To gain some performance, a first idea would be to simplify
bsd.ports.mk. I am convinced that a substantial part of the 4000 lines
are historical crap which serve no useful purpose. There are tons of
variables who have probably purely anecdotical interest. There are
targets which could be happily suppressed. Of course, due to the
complexity of bsd.ports.mk, rewriting it is certainly not an easy task.
There is a freebsd port whose aim is to rewrite it, i don't know how
far they are. The NetBSD people have completely rewritten the system, i
have no idea if the new one is faster. The OpenBSD people have also
rewritten bsd.ports.mk, with apparently much faster makefile.

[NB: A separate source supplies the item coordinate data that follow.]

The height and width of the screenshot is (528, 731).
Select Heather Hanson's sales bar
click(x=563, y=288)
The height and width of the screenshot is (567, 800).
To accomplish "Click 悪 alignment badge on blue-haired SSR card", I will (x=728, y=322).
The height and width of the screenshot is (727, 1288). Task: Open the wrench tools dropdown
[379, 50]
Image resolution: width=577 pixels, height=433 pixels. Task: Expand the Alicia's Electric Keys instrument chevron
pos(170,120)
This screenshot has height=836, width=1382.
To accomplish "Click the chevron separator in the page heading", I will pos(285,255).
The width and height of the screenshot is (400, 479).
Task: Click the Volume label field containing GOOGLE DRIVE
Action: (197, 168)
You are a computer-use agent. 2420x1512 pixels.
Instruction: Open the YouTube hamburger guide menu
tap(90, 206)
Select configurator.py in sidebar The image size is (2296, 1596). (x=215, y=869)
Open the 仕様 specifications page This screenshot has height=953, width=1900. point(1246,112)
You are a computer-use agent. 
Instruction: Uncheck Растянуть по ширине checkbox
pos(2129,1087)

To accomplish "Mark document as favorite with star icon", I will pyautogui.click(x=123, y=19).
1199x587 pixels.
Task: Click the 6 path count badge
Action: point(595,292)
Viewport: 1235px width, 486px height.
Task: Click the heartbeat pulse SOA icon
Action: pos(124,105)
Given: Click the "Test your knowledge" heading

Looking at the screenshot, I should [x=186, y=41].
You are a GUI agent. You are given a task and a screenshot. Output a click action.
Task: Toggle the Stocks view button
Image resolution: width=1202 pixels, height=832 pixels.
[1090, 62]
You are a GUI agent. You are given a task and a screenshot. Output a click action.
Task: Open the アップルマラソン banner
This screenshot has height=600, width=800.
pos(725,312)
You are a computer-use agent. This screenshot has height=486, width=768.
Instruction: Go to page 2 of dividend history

I rewrote a bsd.ports.mk in which ALL targets were removed, and all it did was evalute variables. (I wrote a perl script that did this automatically.) The net effect was no speed gain. In other words, processing unnecessary targets is not the problem.

I really have looked at bsd.ports.mk a lot, and given that it is written in the context of what make requires, it seems to be rather well and efficiently written. I did find one speed increase in bsd.gnome.mk, which I am kind of proud of, but even that only gained about a 5-10% speed increase in "make index."


A second idea would be to multithread make, since modern machines will
have a lot of cores. At present make -j <something> forks submakes
and waits for their completion. This doesn't help for the problem at
hand. However, multithreading the execution of a single makefile is
certainly not trivial due to the interdependencies.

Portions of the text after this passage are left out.